▶ **Текст**
★ ★ ★
– Мне не нужно с ним разговаривать, у нас с ним ментальная связь. —Я сначала думал, что он юродствует, шутит так.
– Ясно, мне пора, я пожалуй пойду.
Вечерами гулял по окрестностям и молился по чёткам. Я стал ходить с ним, тоже с чётками. Это была единственная альтернатива тому, чтобы сидеть с трудниками и слушать бесконечный мат-перемат. Так за месяц мы обошли всё в радиусе двадцати километров. Теперь я мог ходить один, зная, какая дорога или тропа куда ведёт. Иногда бегал по обочине после послушания, чтобы побыть одному. За семь километров по дороге, в лесной глуши находился красивый источник с купелью сделанной в старом маленьком срубе. Я бежал, окунался, молился сидя у источника и бежал обратно, или просто шёл если уставал. Проходил посёлок, глядя на луга и леса вокруг, думал о том, как сильно я абстрагировался от окружавших меня людей. Монахи в монастыре либо не показывались из своих келий, либо куда-то уезжали. Иеродьякон с которым я ходил по полям и лесам в основном молчал, иногда рассказывал, как было в монастыре раньше. Я ушёл от мира телом, но мысли пребывали в воспоминаниях и мечтах. Из-за недостатка внешних впечатлений, начались внутренние. Это был первый этап искушений – «бесовский телевизор», как это называл Паисий. Воображение начинает работать на полную катушку и необходимо защищаться от этих наваждений молитвой и постом. Без духовного руководителя, человека опытно прошедшего все этапы духовного преуспеяния, бороться с этим крайне трудно. Восстала блудная брань.
Через месяц моей жизни там, я начал размышлять над тем – зачем Илий меня сюда послал, за какие грехи? Монастырь, который я себе представлял, был заповедным местом, где все монахи молятся, братия сама себя обеспечивает трудом, а не живёт с подаяния… всё в этом духе. А вместо этого я осуждал здесь всех. Первым выводом, который я сделал, было то что главной моей страстью всё же является осуждение. Я не мог понять, как их всех земля носит? Почему не бьёт молнией каждый день? Почему Господь терпит таких монахов во главе с игуменом.
В одно воскресенье я рано утром пошёл пешком в Оптину, чтобы причаститься, потому что у нас опять отменили службу. Сто сорок рублей, на проезд туда-обратно, мне зажали, сказав, что: «Раньше мы пешком ходили, автобусов не было». Встретился с Анатолием, который по прежнему был на трапезной. Чтобы не впадать в осуждение ещё и на словах после причастия, рассказал о своей жизни в общих чертах и пошёл назад. Этот день был как глоток свежего воздуха. Зачем вообще жить в этом Зубцово, если мне намного лучше в Оптиной?
★ ★ ★
▶ **Блок данных**

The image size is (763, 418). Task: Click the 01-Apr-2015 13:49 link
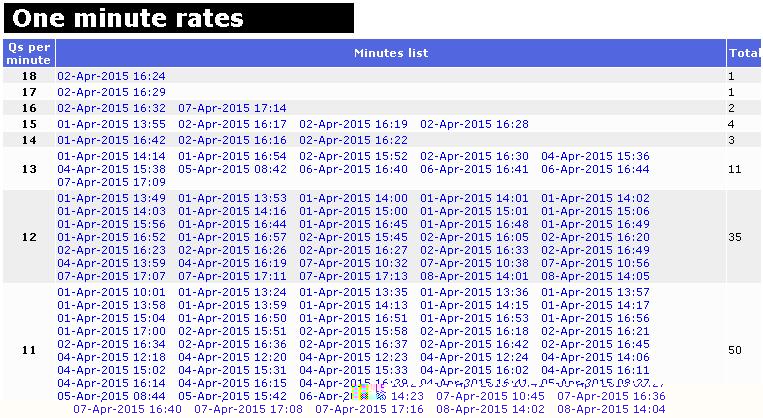111,199
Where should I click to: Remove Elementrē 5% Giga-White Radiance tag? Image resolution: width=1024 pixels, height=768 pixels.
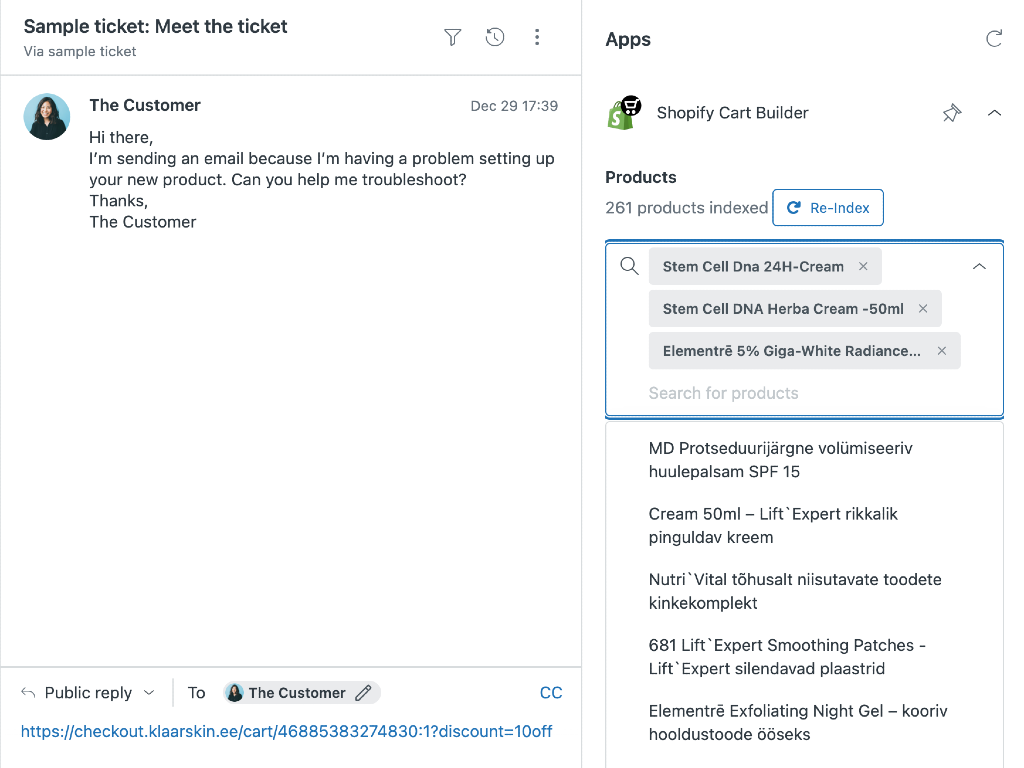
★ ★ ★
▶ **Задания**
- 1) Выпишите из текста без изменений отрывок между «В одно воскресенье» и «лучше в Оптиной?» включительно.
- 2) На каком расстоянии по дороге находился источник с купелью, согласно тексту?
Строки для работы не понадобятся.

▶ **Ответы к заданиям**
- 1)
В одно воскресенье я рано утром пошёл пешком в Оптину, чтобы причаститься, потому что у нас опять отменили службу. Сто сорок рублей, на проезд туда-обратно, мне зажали, сказав, что: «Раньше мы пешком ходили, автобусов не было». Встретился с Анатолием, который по прежнему был на трапезной. Чтобы не впадать в осуждение ещё и на словах после причастия, рассказал о своей жизни в общих чертах и пошёл назад. Этот день был как глоток свежего воздуха. Зачем вообще жить в этом Зубцово, если мне намного лучше в Оптиной?

- 2) В семи километрах по дороге, в лесной глуши.